License and Deployment
Open Source License
- Primarily uses GNU Affero General Public License v3.0 (AGPL-3.0).
- SDK and some UI components use the MIT license.
Hosted Service
- A hosted version is available at firecrawl.dev.
- Cloud solutions provide additional features and enterprise-level support.
Self-Hosting
- Supports local deployment.
- Currently under development, integrating custom modules into a monolithic repository.
- Can be run locally, but not yet fully ready for self-hosted deployment.
Use Cases
- AI Data Preparation: Provides clean training data for LLMs.
- Content Aggregation: Collects and organizes content from multiple websites.
- Competitive Analysis: Monitors competitor website changes.
- SEO Research: Analyzes website structure and content.
- Data Mining: Extracts structured information from websites.

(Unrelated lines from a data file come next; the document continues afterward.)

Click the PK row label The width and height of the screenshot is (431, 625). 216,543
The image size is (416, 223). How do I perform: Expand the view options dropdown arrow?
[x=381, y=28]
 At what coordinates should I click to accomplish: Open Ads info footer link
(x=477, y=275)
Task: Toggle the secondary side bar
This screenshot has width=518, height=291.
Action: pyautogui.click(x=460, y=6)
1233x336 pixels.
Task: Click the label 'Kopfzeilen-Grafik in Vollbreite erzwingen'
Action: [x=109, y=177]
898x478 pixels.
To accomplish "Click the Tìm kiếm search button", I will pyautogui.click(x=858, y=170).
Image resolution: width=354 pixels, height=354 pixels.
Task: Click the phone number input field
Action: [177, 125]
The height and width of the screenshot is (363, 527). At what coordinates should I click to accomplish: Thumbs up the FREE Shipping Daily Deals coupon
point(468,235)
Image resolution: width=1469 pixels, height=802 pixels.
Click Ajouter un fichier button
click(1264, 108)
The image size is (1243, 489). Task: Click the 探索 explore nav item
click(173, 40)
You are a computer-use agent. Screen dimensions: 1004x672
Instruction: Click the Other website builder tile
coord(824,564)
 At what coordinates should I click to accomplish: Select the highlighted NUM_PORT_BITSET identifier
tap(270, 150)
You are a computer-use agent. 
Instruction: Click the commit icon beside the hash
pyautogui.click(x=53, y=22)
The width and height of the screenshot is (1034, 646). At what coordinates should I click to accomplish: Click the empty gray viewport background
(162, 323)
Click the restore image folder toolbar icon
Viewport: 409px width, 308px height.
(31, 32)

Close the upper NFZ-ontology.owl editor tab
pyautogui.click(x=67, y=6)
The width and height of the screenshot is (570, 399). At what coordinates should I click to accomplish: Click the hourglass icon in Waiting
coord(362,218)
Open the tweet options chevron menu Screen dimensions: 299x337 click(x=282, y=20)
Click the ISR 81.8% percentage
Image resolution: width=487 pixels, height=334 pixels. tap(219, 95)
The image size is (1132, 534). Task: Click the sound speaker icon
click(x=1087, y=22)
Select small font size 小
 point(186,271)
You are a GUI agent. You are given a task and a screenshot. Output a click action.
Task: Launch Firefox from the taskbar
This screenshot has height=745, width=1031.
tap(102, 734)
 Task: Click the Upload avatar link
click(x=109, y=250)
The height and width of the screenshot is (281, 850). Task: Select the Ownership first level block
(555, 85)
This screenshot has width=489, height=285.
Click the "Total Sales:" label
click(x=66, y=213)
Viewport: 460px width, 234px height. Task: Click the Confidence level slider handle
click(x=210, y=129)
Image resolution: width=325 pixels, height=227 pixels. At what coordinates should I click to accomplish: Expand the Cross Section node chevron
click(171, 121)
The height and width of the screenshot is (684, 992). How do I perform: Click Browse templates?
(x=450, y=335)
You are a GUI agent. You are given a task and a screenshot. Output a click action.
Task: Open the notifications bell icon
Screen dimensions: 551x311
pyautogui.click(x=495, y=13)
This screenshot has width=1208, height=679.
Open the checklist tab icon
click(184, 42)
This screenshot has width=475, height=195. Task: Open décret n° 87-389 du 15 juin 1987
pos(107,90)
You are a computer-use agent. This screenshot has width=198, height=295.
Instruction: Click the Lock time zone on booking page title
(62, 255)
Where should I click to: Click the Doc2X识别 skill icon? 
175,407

- Document Generation: Converts website content into document formats.
Usage Notes
Users are responsible for complying with website policies when using Firecrawl for scraping, searching, and crawling. It is recommended that users comply with the applicable website's privacy policy and terms of use before initiating any scraping activities. By default, Firecrawl complies with the instructions specified in the website's robots.txt file when crawling.
Project Status
The project is currently under active development, with the team integrating custom modules into a monolithic repository. While not yet fully ready for self-hosted deployment, it can be run locally for development and testing. The project has an active community and continuous updates, making it a leading solution in the field of web data extraction.